基于Leddam-iTransformer-FCB的日频股价预测方法
Daily Frequency Stock Price Prediction Method Based on Leddam-iTransformer-FCB
DOI: 10.12677/fin.2026.163039, PDF,   
作者: 余孟哲:华北电力大学(保定)经济管理系,河北 保定;徐铭申*:华北电力大学(保定)数理系,河北 保定;程薄绵:成都理工大学管理科学学院,四川 成都
关键词: 股价预测多变量时间序列可学习分解Stock Price Forecasting Multivariate Time Series Learnable Decomposition
摘要: 日频股价预测同时受到市场噪声、弱非平稳性以及价格变量与流动性相关变量耦合关系的共同影响,因而仍是量化金融中的一项具有挑战性的研究问题。本文围绕归档的Leddam-iTransformer-FCB实现,考察其在一步日频股价预测场景下的模型机理与实验表现。该模型首先对输入样本执行样本级归一化,随后利用可学习分解模块提取各变量中的平滑主成分,再通过倒置Transformer将变量轨迹视为token以建模跨变量依赖关系,并在潜在空间中引入Fourier Convolution Block进行全局频谱混合,最终完成预测输出。依据归档代码、checkpoint与测试预测序列,可以重建出该模型工作于一个包含5个变量、共2085个日频观测、采用60%/20%/20%划分、回溯窗口长度为12个交易日、预测步长为1日的股价预测设置。实验结果表明,完整模型在测试集上的性能为R2 = 0.9653、MSE = 1.5547、RMSE = 1.2469、MAE = 0.9294、MAPE = 1.2655%。结果表明,可学习平滑、跨变量注意力与潜在频谱混合在短期股价预测任务中具有明显的互补作用。
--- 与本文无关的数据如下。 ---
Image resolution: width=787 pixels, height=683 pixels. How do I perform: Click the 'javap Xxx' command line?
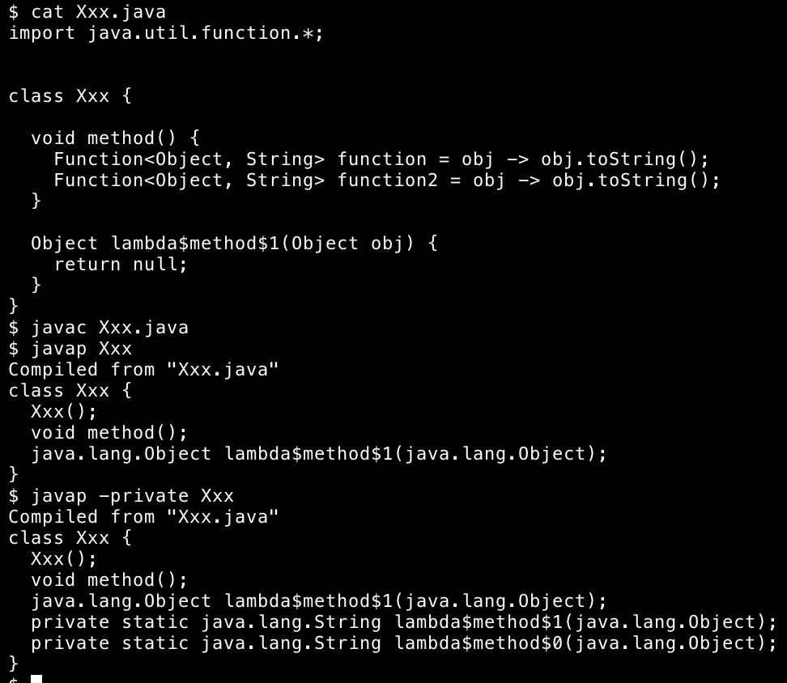70,349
Abstract: Daily stock price forecasting remains a challenging research topic in quantitative finance due to the combined effects of market noise, weak non-stationarity, and coupling relationships between price variables and liquidity-related variables. This study investigates the model mechanism and experimental performance of the archived Leddam-iTransformer-FCB framework in one-step daily price prediction scenarios. The model first performs sample-level normalization on input data, then employs a learnable decomposition module to extract smooth principal components from variables. An inverted Transformer treats variable trajectories as tokens to model cross-variable dependencies, while Fourier Convolution Blocks in latent spaces facilitate global spectral mixing for prediction output. Using archived code, checkpoints, and test sequences, the model operates under the following parameters: 5 variables, 2085 daily observations, 60%/20%/20% data split, 12-day backtracking window, and 1-day prediction horizon. Experimental results demonstrate the model achieves R2 = 0.9653, MSE = 1.5547, RMSE = 1.2469, MAE = 0.9294, and MAPE = 1.2655% on the test set. The results indicate that learnable smoothing, cross-variable attention, and latent spectrum mixing exhibit significant complementary effects in short-term stock price prediction tasks.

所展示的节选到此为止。